TEXTE FOURNI =
'''

Je répond présent pour la suite !
Olivier Puech
Marilyn Montalbano - avril 2019
Une parenthèse de temps qui offre à observer la vie, notre vie qui se tricote, minutieusement, lentement, inlassablement, en un seul et même geste, en un seul et même rouge qui circule, qui palpite sous nos yeux.
Un mouvement, névralgique - parfois une transe - qui se propage de corps en corps.
Des corps qui se frôlent, s’attachent, s’agrippant pour mieux s’éloigner, se retrouvent, s’entrelacent tels les mailles d’un seul et même tissage, tels les atomes d’une même molécule, les molécules d’une même cellule, les cellules d’un même Etre, central, inexorablement seul, lui aussi.
Une même voix, qui coule de bouche en bouche, en une prière, un cri.
Les mêmes questions.
Le silence.
Et puis au loin, les bruits du Monde qui continue lui aussi sa révolution.
Une alchimie entre organique et spirituel, un moment de regard sur un soi profond, comme si, lors d’un court instant, un retour In Utero était possible.

'''

BLOC DE DONNÉES =

'''

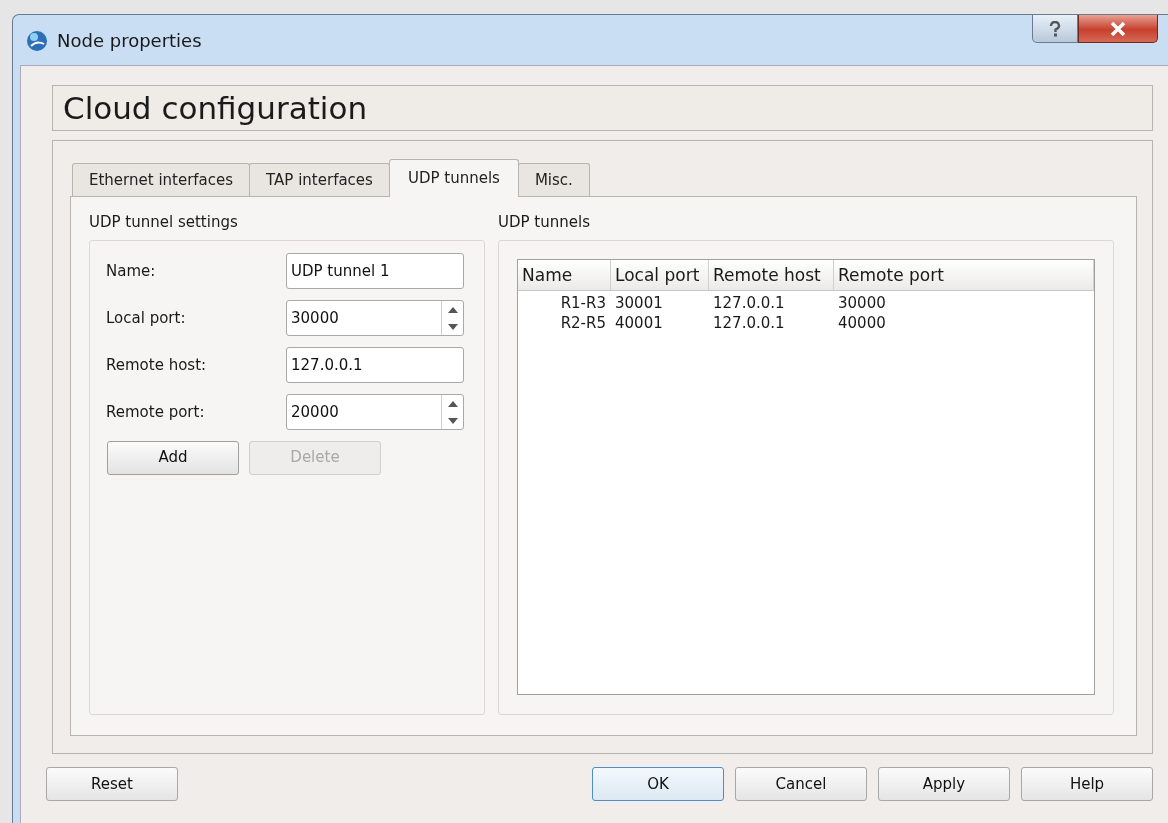  What do you see at coordinates (375, 412) in the screenshot?
I see `spin-box: 20000` at bounding box center [375, 412].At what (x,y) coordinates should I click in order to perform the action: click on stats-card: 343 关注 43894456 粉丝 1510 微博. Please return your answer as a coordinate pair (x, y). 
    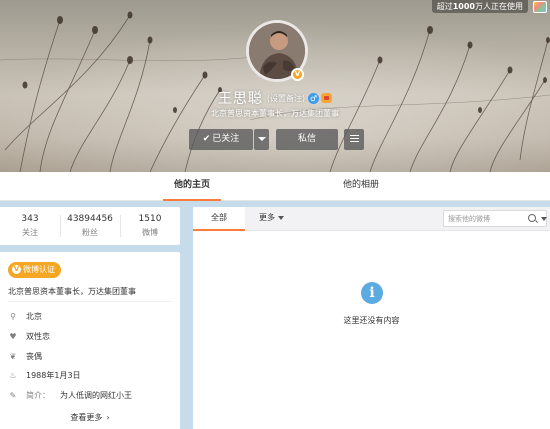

'''

CONSIGNE = Reproduisez mot pour mot le passage du texte fourni qui va de « Olivier Puech » jusqu'à « corps en corps. » inclus.

RÉPONSE ATTENDUE =
Olivier Puech
Marilyn Montalbano - avril 2019
Une parenthèse de temps qui offre à observer la vie, notre vie qui se tricote, minutieusement, lentement, inlassablement, en un seul et même geste, en un seul et même rouge qui circule, qui palpite sous nos yeux.
Un mouvement, névralgique - parfois une transe - qui se propage de corps en corps.